What is Kage

Kage is a mobile application that powers Chirp’s decentralized data collection network — forming a global layer of connectivity for the Internet of Things (IoT). Through Kage, everyday users known as Data Hunters help build a real-world DePIN database that enables low-power, GPS-free geopositioning.

Kage transforms ordinary smartphones into active mapping tools that detect and analyze wireless signals in the environment — such as Wi-Fi, cellular, and BLE. These signals create a constantly evolving dataset that powers Chirp’s positioning and IoT solutions. The result is a living, crowd-sourced infrastructure capable of providing location intelligence in places where GPS is unavailable, unreliable, or inefficient. Since its launch, Kage has achieved remarkable global adoption. in 8 months starting February of of 2025, the community has scanned over 4 billion networks worldwide — a milestone that took traditional Web2 wardriving projects more than 20 years to reach. This exponential growth showcases the strength of Chirp’s DePIN model, where people collectively build real infrastructure, faster and more efficiently than any centralized effort.
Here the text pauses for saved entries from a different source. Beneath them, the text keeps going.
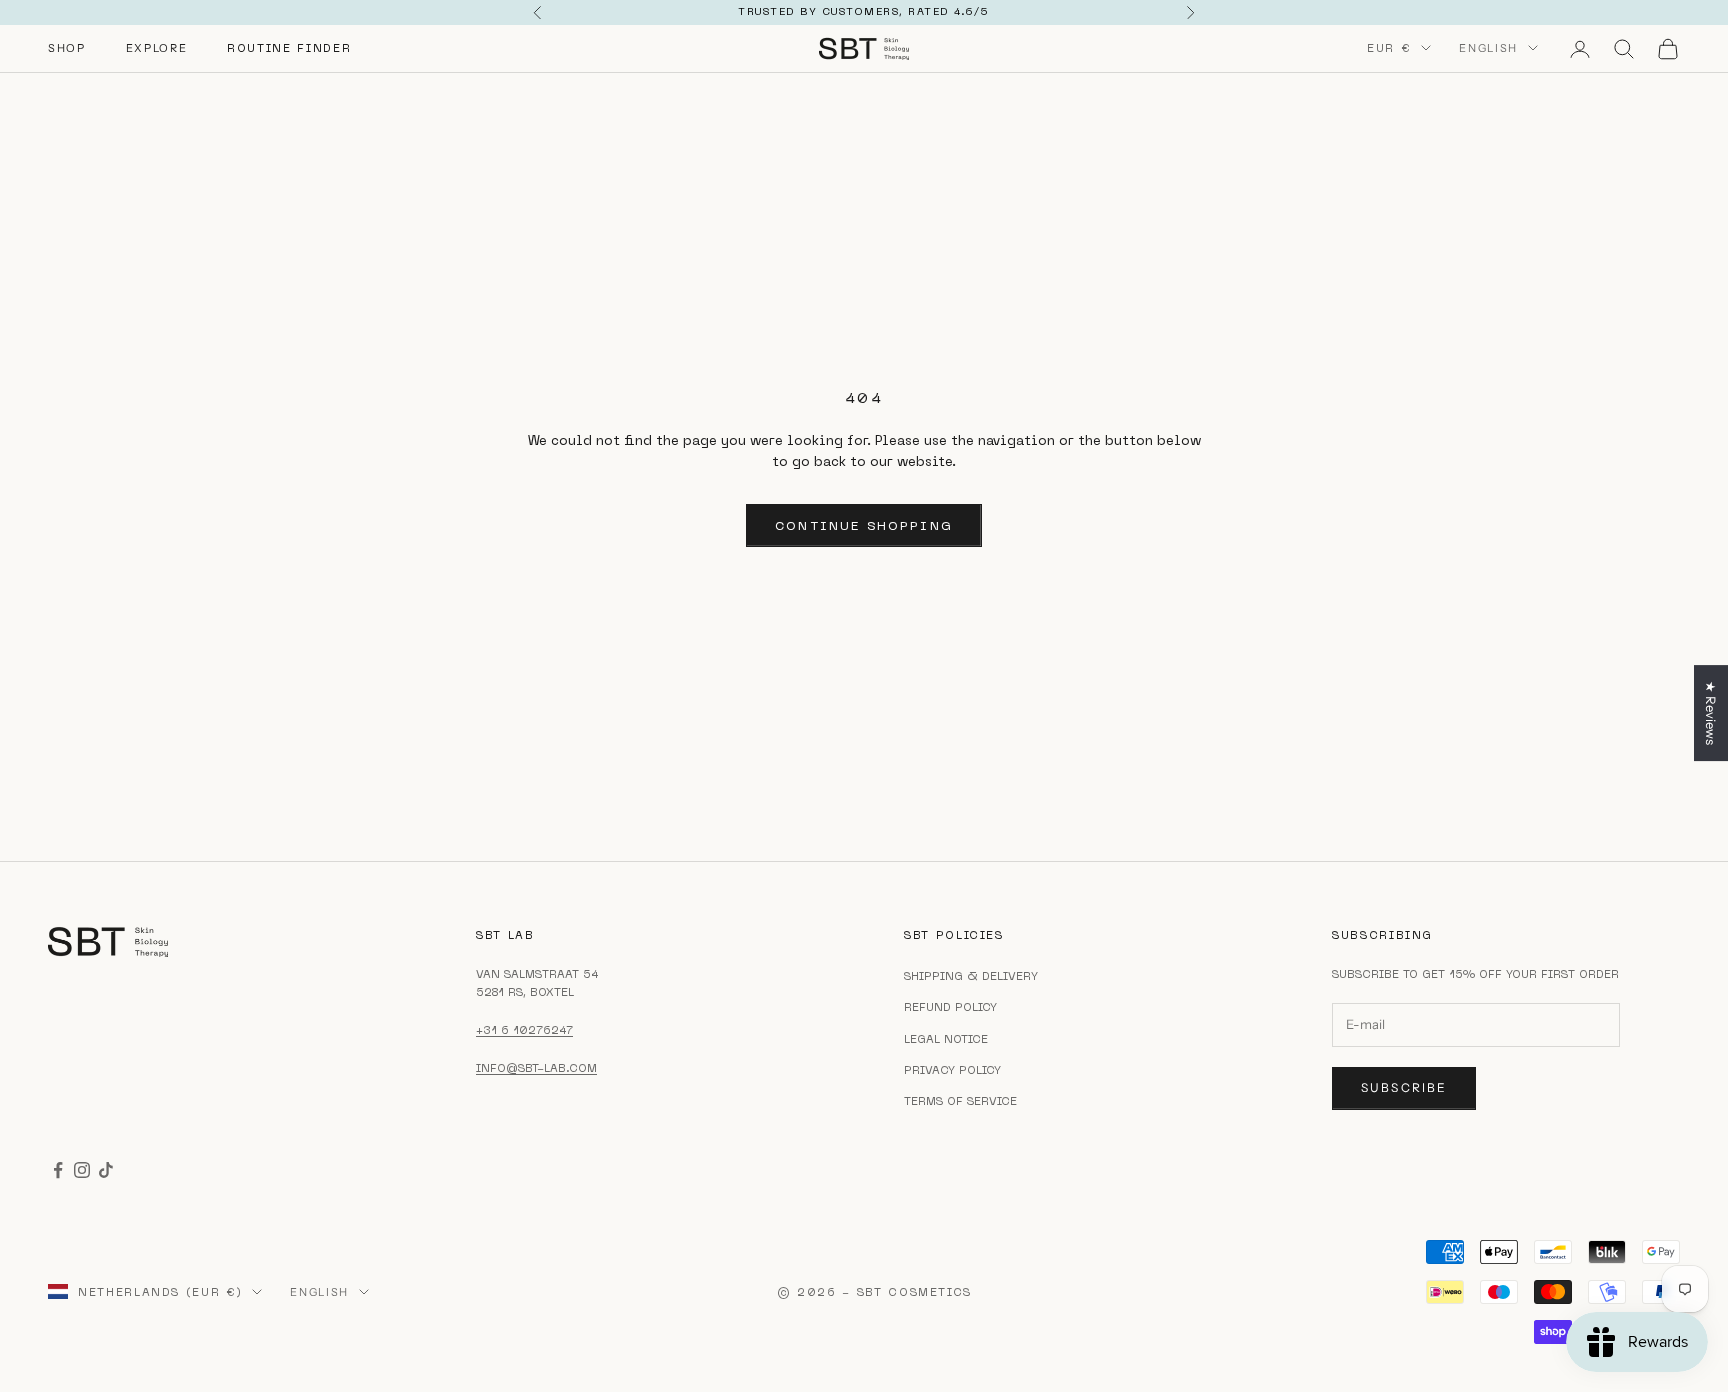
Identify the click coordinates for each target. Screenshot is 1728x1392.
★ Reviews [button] (1711, 713)
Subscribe (1404, 1087)
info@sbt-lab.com (536, 1068)
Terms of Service (960, 1101)
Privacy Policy (952, 1070)
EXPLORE (157, 48)
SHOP (67, 48)
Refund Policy (950, 1007)
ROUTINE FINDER (289, 48)
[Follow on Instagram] (82, 1170)
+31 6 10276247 (524, 1030)
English (1488, 48)
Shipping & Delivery (971, 976)
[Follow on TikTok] (106, 1170)
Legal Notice (946, 1039)
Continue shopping (864, 525)
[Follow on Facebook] (58, 1170)
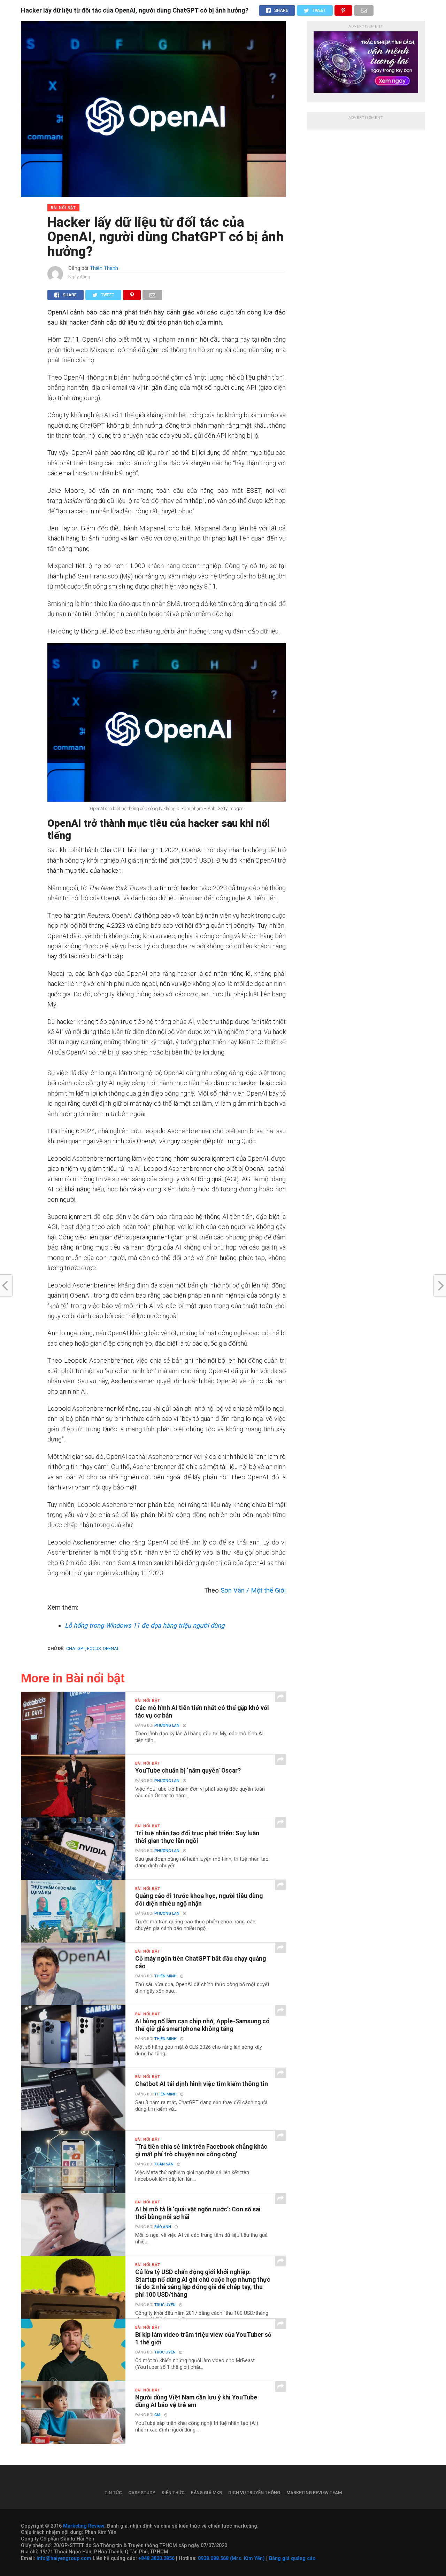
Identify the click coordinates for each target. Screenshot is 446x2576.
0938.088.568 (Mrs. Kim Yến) (231, 2558)
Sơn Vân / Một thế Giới (253, 1590)
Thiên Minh (165, 1976)
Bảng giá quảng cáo (292, 2558)
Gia (157, 2415)
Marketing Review (83, 2526)
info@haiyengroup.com (64, 2558)
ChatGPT (75, 1648)
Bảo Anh (162, 2227)
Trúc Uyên (165, 2305)
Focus (94, 1648)
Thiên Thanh (104, 268)
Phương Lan (166, 1725)
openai (110, 1648)
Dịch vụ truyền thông (254, 2492)
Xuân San (164, 2164)
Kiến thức (173, 2492)
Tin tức (113, 2492)
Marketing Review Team (314, 2492)
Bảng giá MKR (206, 2492)
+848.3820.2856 (156, 2558)
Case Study (141, 2492)
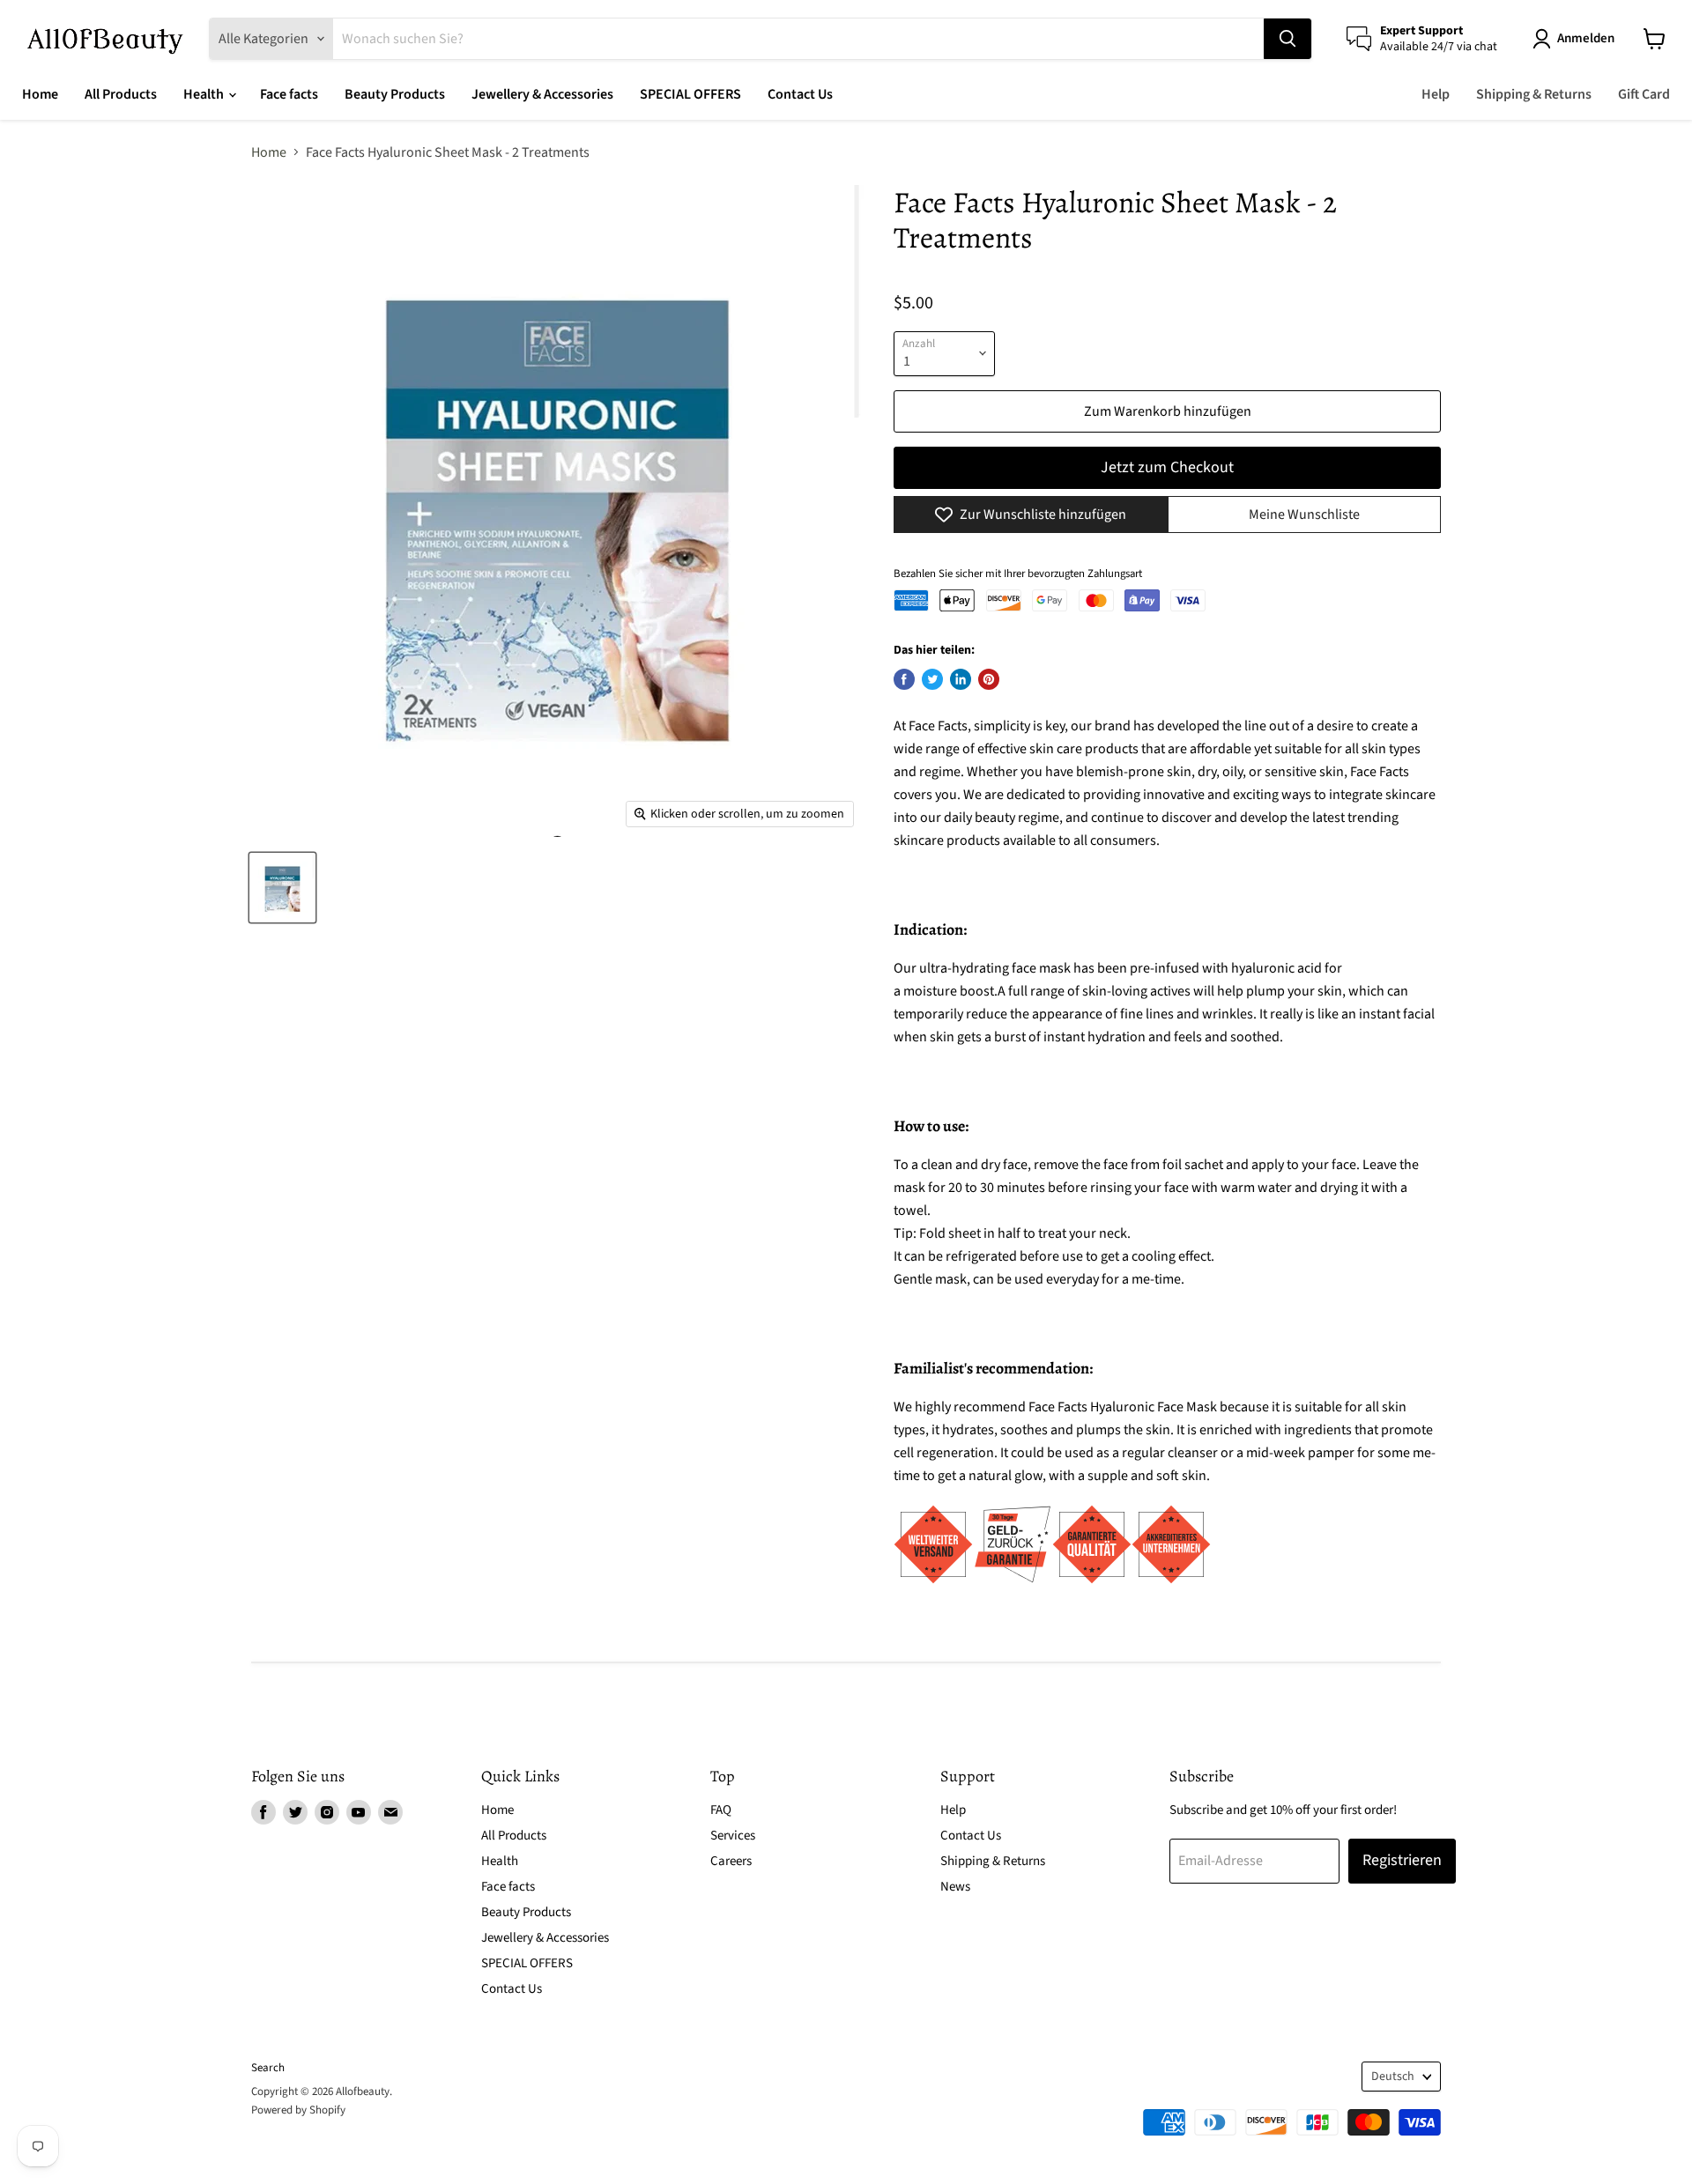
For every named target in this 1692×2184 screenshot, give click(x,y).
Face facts (289, 94)
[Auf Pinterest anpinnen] (988, 679)
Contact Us (800, 94)
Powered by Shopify (298, 2110)
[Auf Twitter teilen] (932, 679)
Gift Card (1644, 94)
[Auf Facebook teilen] (904, 679)
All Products (121, 94)
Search (268, 2068)
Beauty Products (395, 94)
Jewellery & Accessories (542, 94)
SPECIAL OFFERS (690, 94)
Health (204, 94)
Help (1435, 94)
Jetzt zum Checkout (1167, 467)
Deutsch (1392, 2076)
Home (40, 94)
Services (732, 1835)
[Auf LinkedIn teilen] (960, 679)
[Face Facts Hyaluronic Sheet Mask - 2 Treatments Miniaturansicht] (282, 887)
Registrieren (1402, 1860)
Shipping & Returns (1534, 94)
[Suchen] (1287, 39)
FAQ (720, 1810)
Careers (731, 1861)
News (955, 1886)
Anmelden (1585, 38)
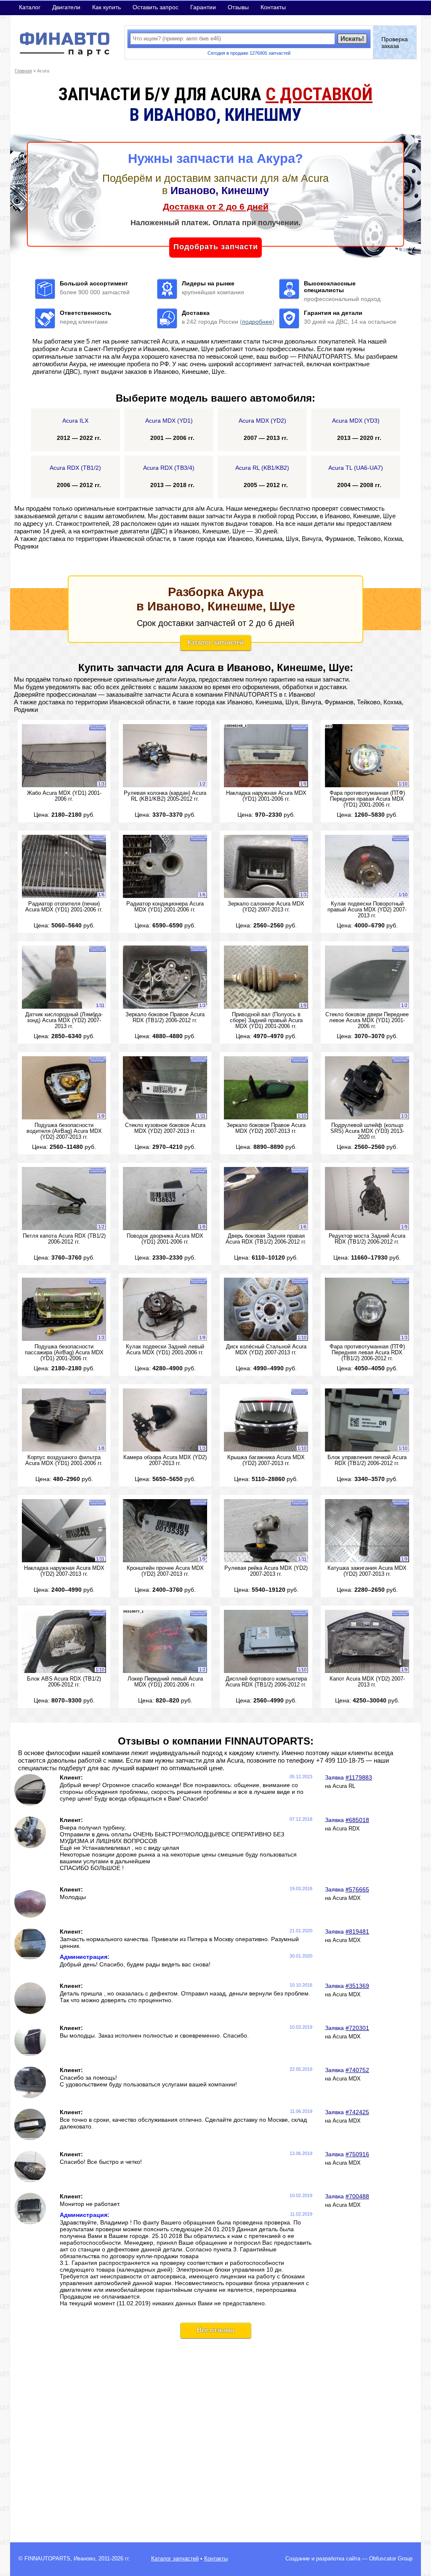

How Data Hunters Contribute

Every Kage user, or Data Hunter, plays a crucial role in building the Chirp Network. By scanning wireless environments and discovering beacons in Wings of Chronos (WoC) missions, Data Hunters contribute to the creation of a real-world, decentralized positioning grid.

This grid forms the backbone of Chirp’s DePIN infrastructure, which allows devices and sensors to determine their location without the need for satellite GPS. Each scan or beacon discovery strengthens the global map, expanding Chirp’s network coverage and improving accuracy across millions of devices worldwide.

The gamified beacon hunt is not for entertainment — it’s a mechanism for engagement and contribution. Every discovery enriches the IoT ecosystem and supports a collective technological mission.

Kage and the Chirp Ecosystem

Kage is part of the broader Chirp Ecosystem, a technology stack that brings decentralized geopositioning to the Internet of Things. The data collected through Kage feeds directly into Chirp’s signal intelligence and positioning APIs, which businesses, developers, and organizations use to power real-world applications.

Key Applications

1. Indoor Geopositioning Without Infrastructure Traditional indoor positioning requires dedicated sensors, routers, or beacons. Chirp’s technology eliminates this need by leveraging existing wireless signals captured by Kage. This makes it possible to locate assets, people, or devices inside buildings, warehouses, or industrial facilities without installing any additional hardware.

2. Low-Power IoT and Battery-Sensitive Devices GPS consumes significant energy, making it inefficient for low-power applications such as LoRaWAN or MIOTY trackers, smart sensors, or long-life asset monitors. By using Chirp’s APIs — powered by Kage data — devices can determine their position with minimal power consumption, drastically extending battery life while maintaining accuracy.

3. Resilient Positioning in GPS-Denied Environments In rare but critical cases, such as war zones or areas where GPS signals are blocked or jammed, Chirp provides a reliable alternative for geopositioning. Kage’s signal-based mapping allows for navigation and tracking even when satellite access is compromised — offering resilience where it matters most.

Gamification as Engagement, Not Entertainment

Kage uses game design principles to make participation more engaging and rewarding — not to create a game. The Wings of Chronos (WoC) experience turns real-world data collection into an immersive treasure hunt, where the act of searching for beacons is the work itself.

While Data Hunters explore and search for Bronze or Golden Beacons, their devices continuously scan and map surrounding wireless environments — performing the core function of expanding Chirp’s global IoT network. The beacon discoveries are rewards for this valuable work, recognizing contributors for strengthening and validating the decentralized infrastructure.

At the foundation of this design is the DePIN principle: people do the real-world work of building and maintaining physical network infrastructure, and the network rewards them for it.

Each mission, beacon, or achievement represents meaningful contribution to a global IoT infrastructure. This approach blends motivation with purpose — where the excitement of discovery directly fuels the growth of a decentralized network powering the future of connectivity.